What you are asked to do. Print the items below without any changes, beginning at the line that contains "Screen dimensions: 1072x609" and continuing through the last item. Leave the pictures out of your answer.
[START OF Working data]
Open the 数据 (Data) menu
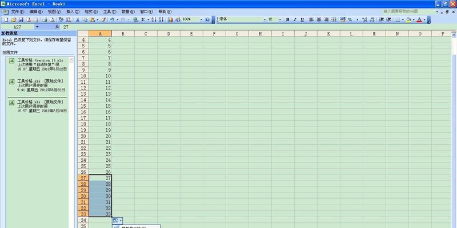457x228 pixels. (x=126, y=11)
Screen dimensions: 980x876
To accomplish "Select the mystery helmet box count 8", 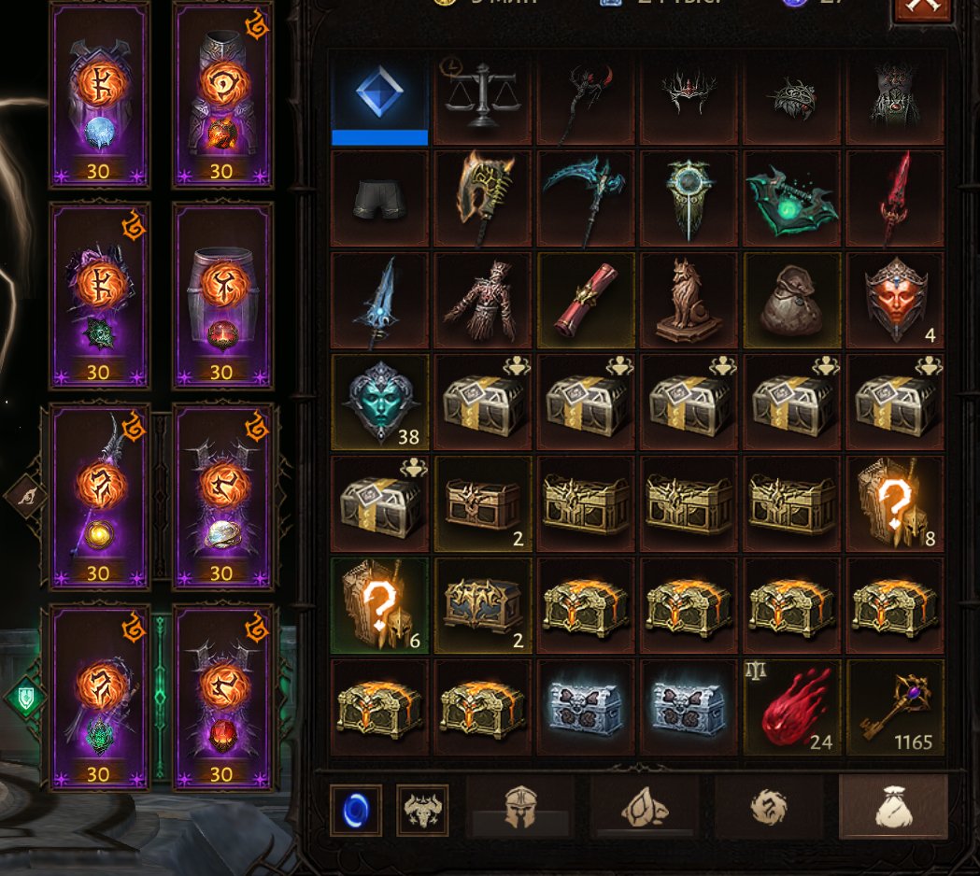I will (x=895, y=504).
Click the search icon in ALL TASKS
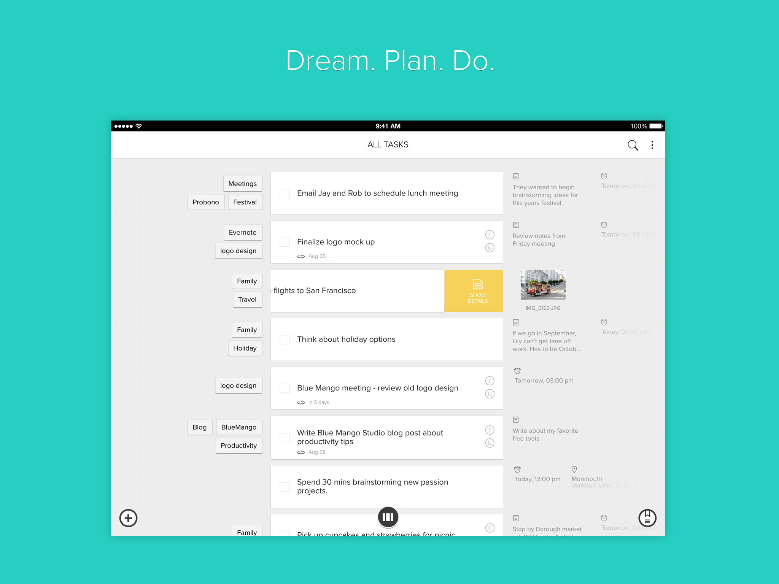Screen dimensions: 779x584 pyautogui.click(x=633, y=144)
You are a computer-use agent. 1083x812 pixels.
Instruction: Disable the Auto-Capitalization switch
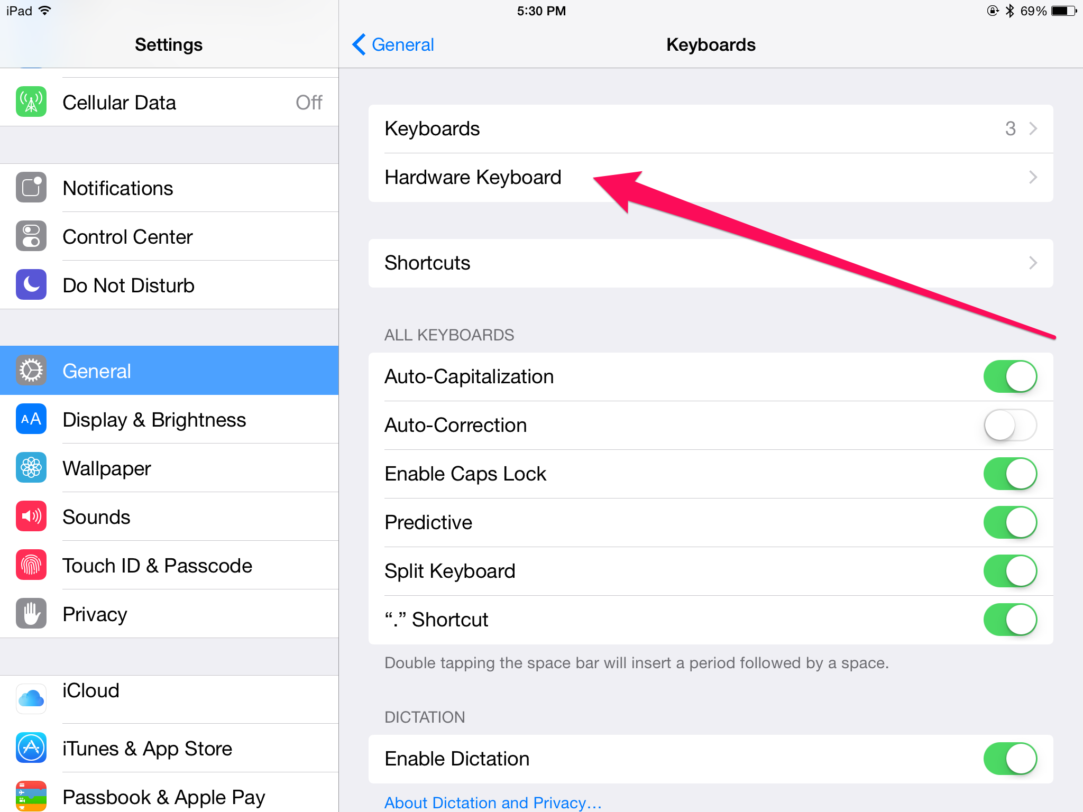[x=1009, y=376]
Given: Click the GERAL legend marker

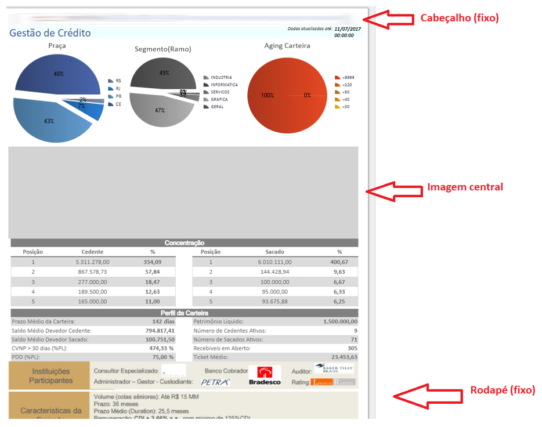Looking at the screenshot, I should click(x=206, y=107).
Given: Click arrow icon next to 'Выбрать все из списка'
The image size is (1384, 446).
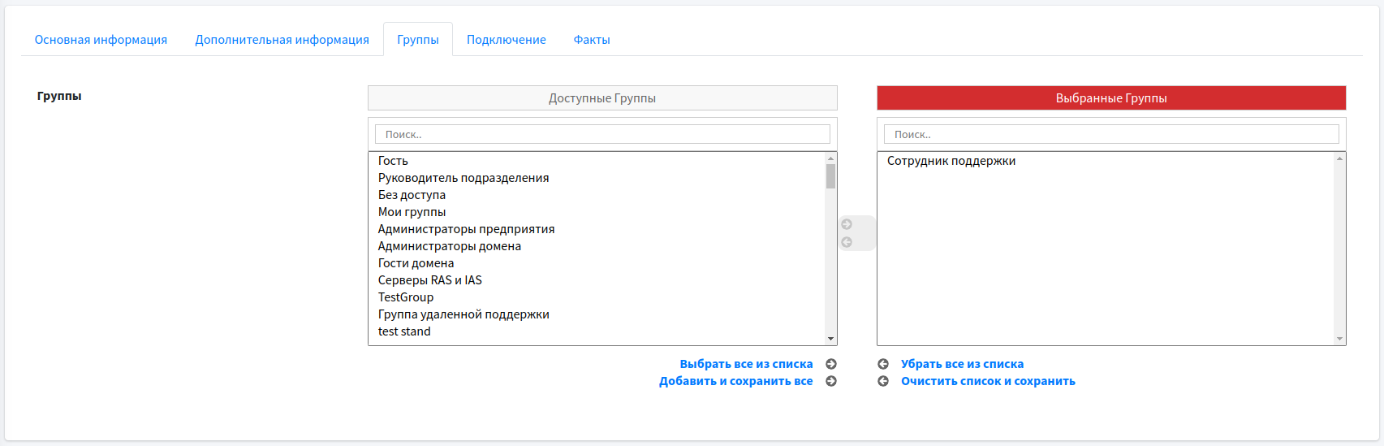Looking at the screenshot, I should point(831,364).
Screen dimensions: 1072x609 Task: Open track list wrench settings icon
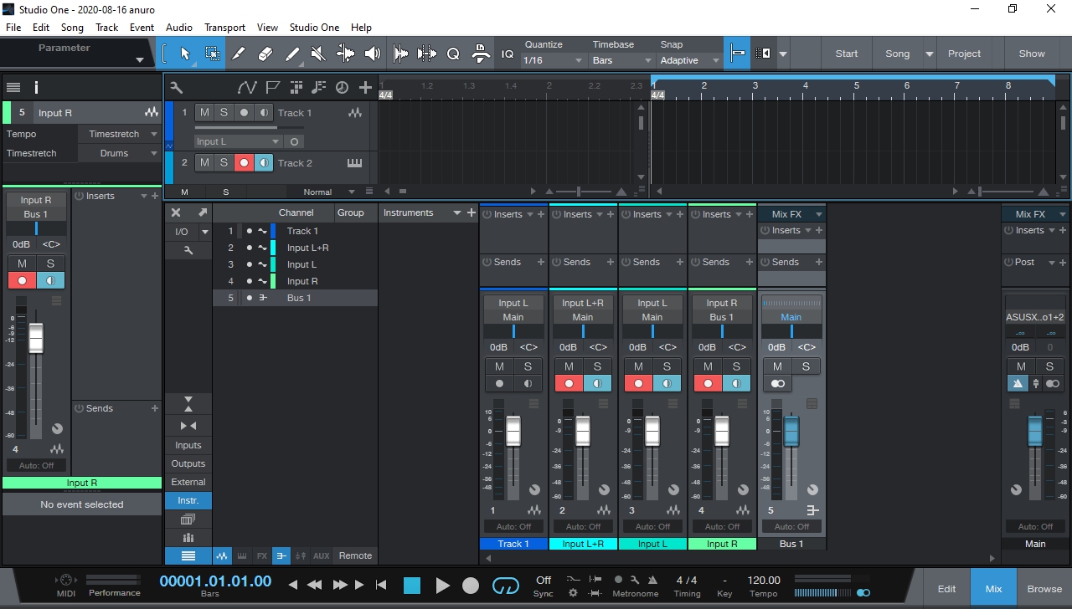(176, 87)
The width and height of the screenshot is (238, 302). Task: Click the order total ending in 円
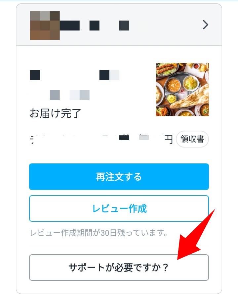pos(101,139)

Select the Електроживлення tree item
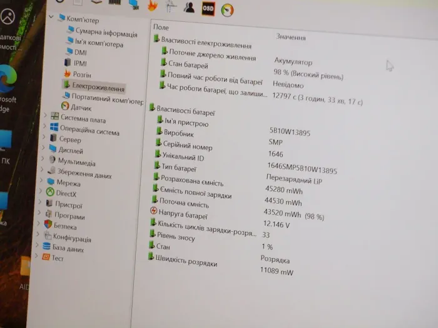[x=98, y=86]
[END OF Working data]
Expected answer.
Screen dimensions: 1072x609 Task: Open track list wrench settings icon
(176, 87)
The width and height of the screenshot is (238, 302). Task: Click the order total ending in 円
pos(101,139)

Select the Електроживлення tree item
[x=98, y=86]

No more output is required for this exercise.